We would suggest that thoracoscopy with SLETI in supine position may be used in patients with penetrating thoracoabdominal wound with pneumo-/hemothorax and asymptomatic or minimally symptomatic abdomen. If diaphragmatic injury is ruled out, the laparoscopy is not performed. If diaphragmatic injury is identified, the laparoscopy is performed to rule out associated intra-abdominal injuries. The diaphragmatic repair may be performed from either cavity.
In the presence of extensive adhesions, thoracoscopy may be aborted, and laparoscopy should be performed to inspect the diaphragm. Laparoscopy may be the primary procedure in cases of bilateral thoracoabdominal injuries.
In patients with symptomatic abdomen, laparoscopy may be a primary approach with limited inspection of the pleural cavity through the diaphragmatic defect, and if inspection is not satisfactory or further therapeutic procedures required in the pleural cavity, the thoracoscopy is performed.
Some limitations of this study are worth to mention. It was a single-center study with small numbers. Further studies with the larger numbers are required to adequately provide information regarding the proposed approach.
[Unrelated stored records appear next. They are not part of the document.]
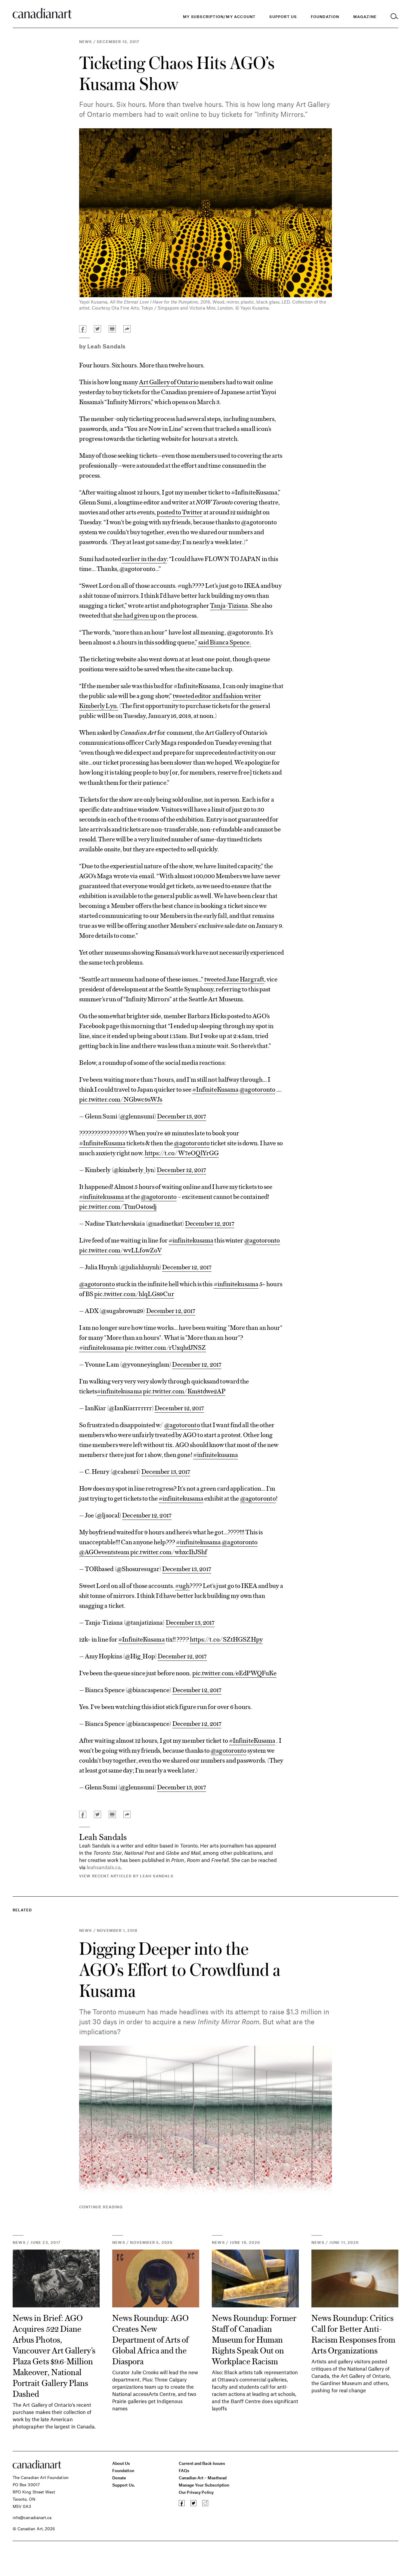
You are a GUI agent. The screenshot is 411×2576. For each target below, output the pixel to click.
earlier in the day (144, 558)
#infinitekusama (101, 1196)
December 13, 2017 (181, 1116)
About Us (121, 2463)
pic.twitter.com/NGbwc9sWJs (120, 1099)
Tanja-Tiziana (229, 605)
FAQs (184, 2470)
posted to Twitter (179, 511)
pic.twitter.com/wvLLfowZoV (120, 1250)
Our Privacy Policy (196, 2492)
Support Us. (123, 2484)
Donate (119, 2477)
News (85, 41)
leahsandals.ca (104, 1867)
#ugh (182, 1585)
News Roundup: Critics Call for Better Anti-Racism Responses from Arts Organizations (353, 2333)
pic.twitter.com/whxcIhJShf (168, 1551)
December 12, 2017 (181, 1169)
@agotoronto (257, 1089)
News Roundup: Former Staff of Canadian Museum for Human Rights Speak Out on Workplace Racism (254, 2339)
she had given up (135, 615)
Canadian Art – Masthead (203, 2477)
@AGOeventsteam (104, 1551)
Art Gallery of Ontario (169, 381)
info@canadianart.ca (32, 2517)
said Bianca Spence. (224, 642)
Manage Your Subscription (204, 2484)
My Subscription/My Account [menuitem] (219, 16)
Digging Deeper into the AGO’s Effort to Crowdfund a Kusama (180, 1969)
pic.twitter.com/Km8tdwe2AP (184, 1391)
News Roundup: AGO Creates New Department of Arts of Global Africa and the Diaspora (150, 2339)
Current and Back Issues (202, 2463)
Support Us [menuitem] (283, 16)
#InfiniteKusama (215, 1089)
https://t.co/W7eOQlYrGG (182, 1152)
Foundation (123, 2470)
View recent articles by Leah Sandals (126, 1875)
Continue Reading (101, 2206)
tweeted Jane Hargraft (234, 979)
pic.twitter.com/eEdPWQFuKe (234, 1672)
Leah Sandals (106, 346)
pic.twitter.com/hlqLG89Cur (134, 1293)
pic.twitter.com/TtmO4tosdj (118, 1206)
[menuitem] (325, 16)
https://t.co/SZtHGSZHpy (226, 1639)
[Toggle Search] (394, 16)
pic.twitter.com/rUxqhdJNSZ (165, 1347)
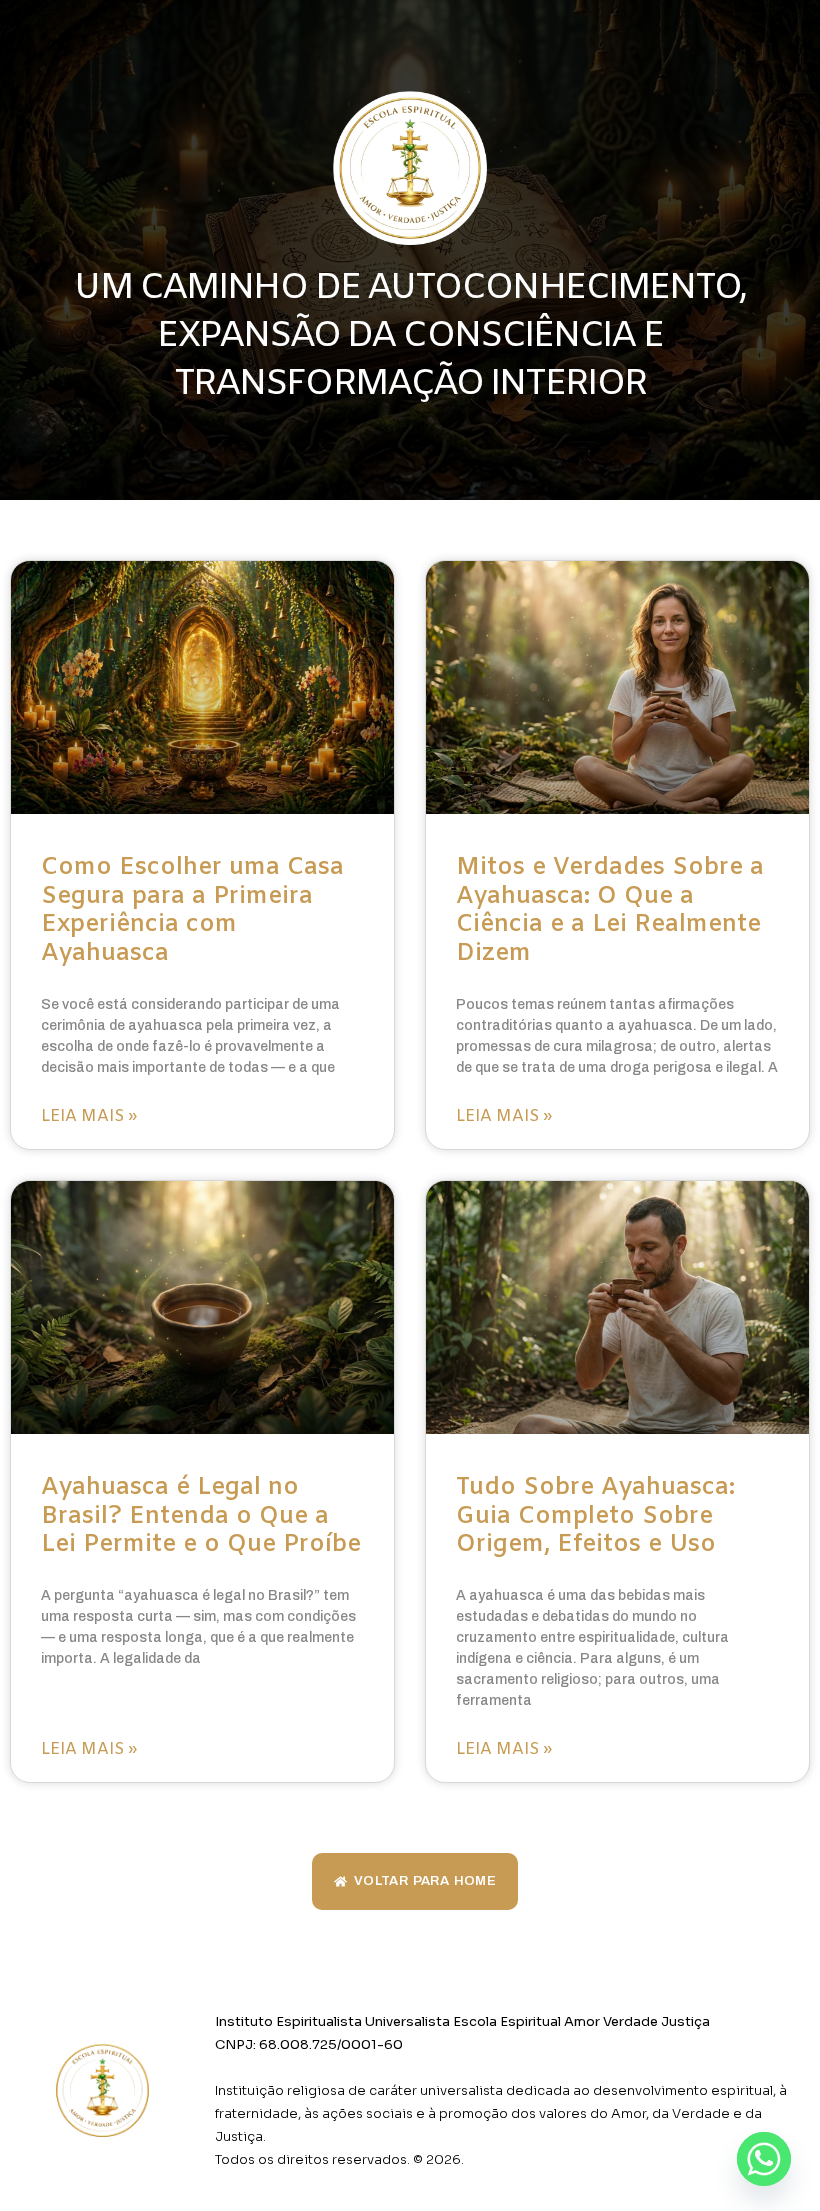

The results may be reproducible only in institutions with comparable expertise in laparoscopic surgery.
Conclusion
Thoracoscopy with SLETI and laparoscopy are two feasible, safe, and accurate approaches in detecting TDI in stable patients with penetrating thoracoabdominal injuries. However, dense pleural adhesions may prevent inspection of the diaphragm at thoracoscopy. Laparoscopy allows inspection of both hemidiaphragms and diagnoses associated intra-abdominal injuries. The choice of primary technique will depend on the individual clinical scenario.
Authors' Contributions
M.K. participated in study conception and design (M.K., O.M., L.N.), literature search (O.M.), data collection (L.T.), analysis and interpretation of data (M.K., O.M.), preparation and revision of the article (O.M.), and critical review (M.K., O.M., L.N.).
Footnotes
Disclosure Statement
No competing financial interests exist.